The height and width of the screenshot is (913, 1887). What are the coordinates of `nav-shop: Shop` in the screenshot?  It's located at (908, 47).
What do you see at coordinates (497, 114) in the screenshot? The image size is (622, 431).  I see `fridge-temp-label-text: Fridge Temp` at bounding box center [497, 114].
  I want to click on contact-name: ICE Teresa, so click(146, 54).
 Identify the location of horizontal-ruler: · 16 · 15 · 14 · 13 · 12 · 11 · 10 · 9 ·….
────────
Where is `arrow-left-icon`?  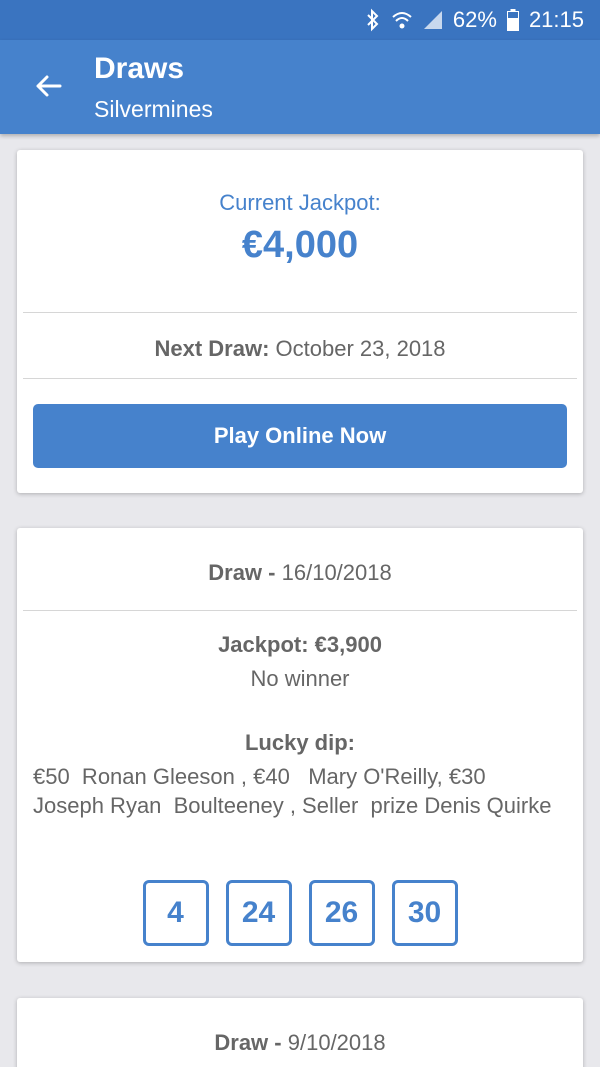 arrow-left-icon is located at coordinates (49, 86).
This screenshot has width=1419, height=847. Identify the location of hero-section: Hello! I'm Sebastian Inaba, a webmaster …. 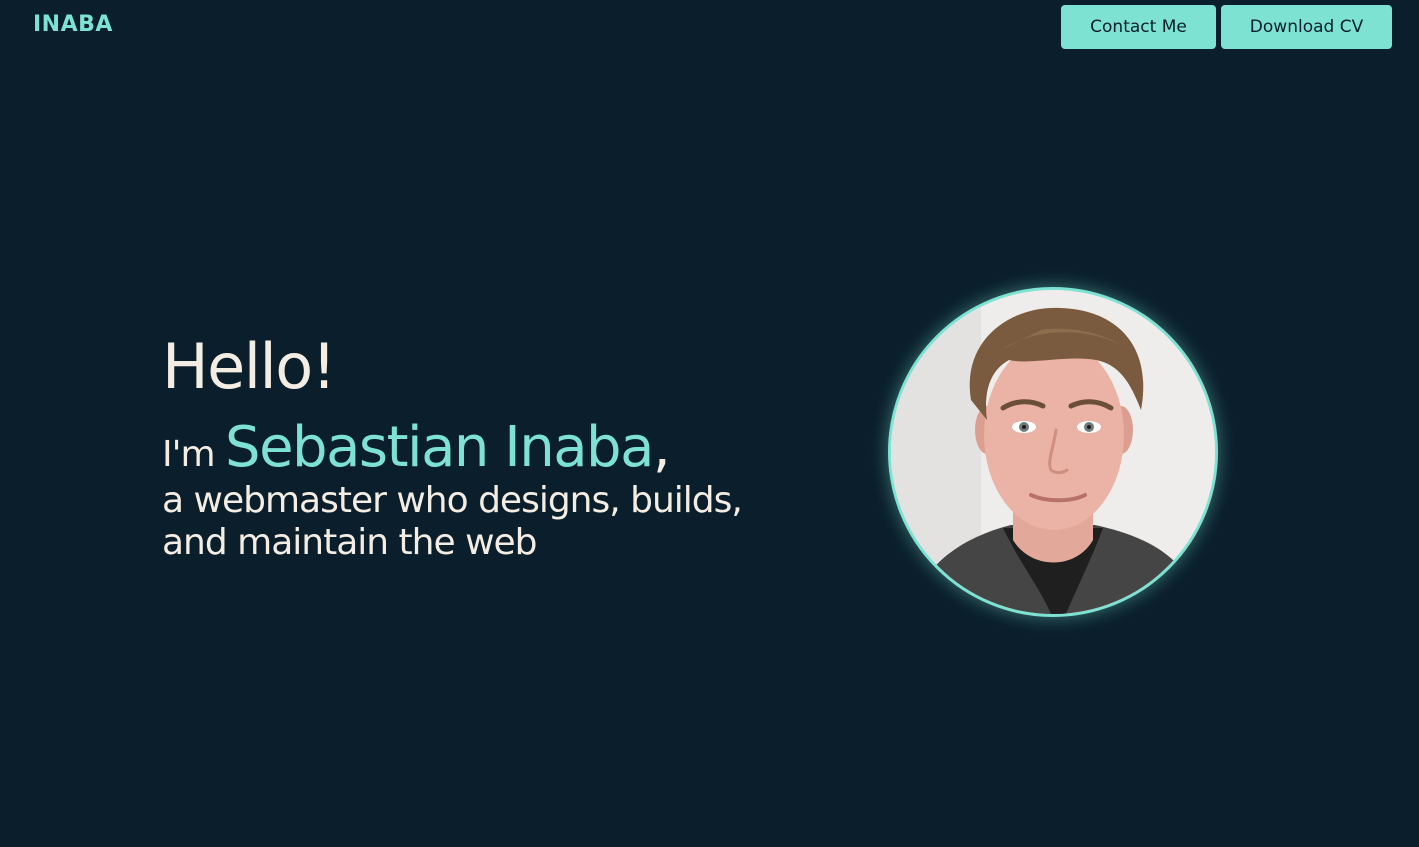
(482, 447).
────────
▶ _Task prompt_
Rewrite the stretch of the listing from the line containing "The height and" through the line containing "Identify the location of horizontal-ruler: ·", putting "screen capture" wherever "screenshot" appears and changing nothing else.

▶ _Written solution_
The height and width of the screen capture is (913, 1887). What are the coordinates of `nav-shop: Shop` in the screen capture?  It's located at (908, 47).
What do you see at coordinates (497, 114) in the screen capture? The image size is (622, 431).  I see `fridge-temp-label-text: Fridge Temp` at bounding box center [497, 114].
  I want to click on contact-name: ICE Teresa, so click(146, 54).
 Identify the location of horizontal-ruler: · 16 · 15 · 14 · 13 · 12 · 11 · 10 · 9 ·….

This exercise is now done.